|Cascade-Siskiyou's Scotch Creek (Photo courtesy, Pepper Trail)|
The Cascade and Siskiyou mountains converge in southern Oregon in a crush of towering Douglas fir and ponderosa pines, wildflower-filled meadows, deep valleys, and wide-open plateaus. Over 110 species of butterflies flutter around, sharing space with desert kangaroo rats, deer, elk, and bears. Wildlife observation, hunting, fishing, and cross-country skiing are a few of the ways to experience one of the country's newest national monuments.
Hike a leg of the Pacific Crest Trail along Cascade-Siskiyou's western boundary and you're treated to stunning vistas of Oregon's 9,495-foot Mount McLaughlin and California's snow-capped Mount Shasta.
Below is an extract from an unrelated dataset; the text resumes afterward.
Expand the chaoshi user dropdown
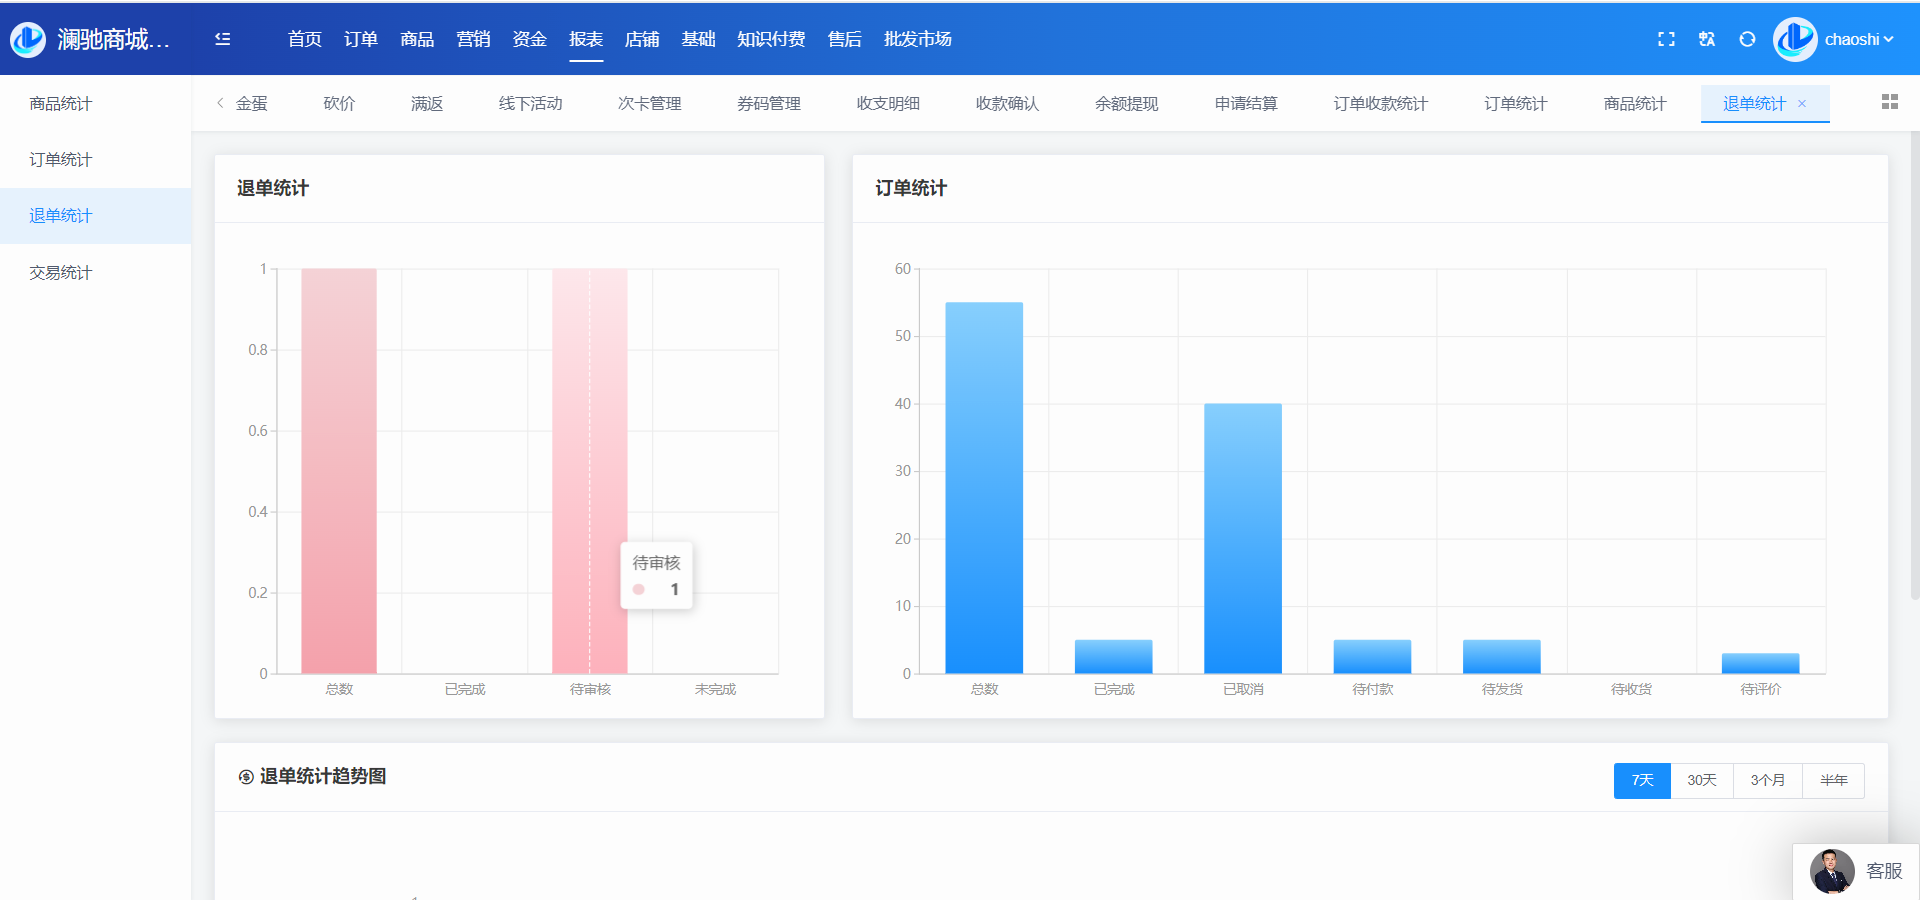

Ascend to the craggy Pilot Rock viewpoint to get a captivating view of the undulating patchwork of peaks, valleys, and forests.
For those hankering after some real solitude, saddle up and ride out to the Soda Mountain Wilderness Study Area for the best in primitive backcountry camping. If a rustic resort is more to your liking, Howard and Hyatt lakes adjacent to the western boundary share a 51-site BLM campground, 12-site primitive camp, trout fishing, restaurant, and a store. Rest assured, whether you experience Cascade-Siskiyou from a primitive or developed base camp, this biologically diverse mountain monument will impress.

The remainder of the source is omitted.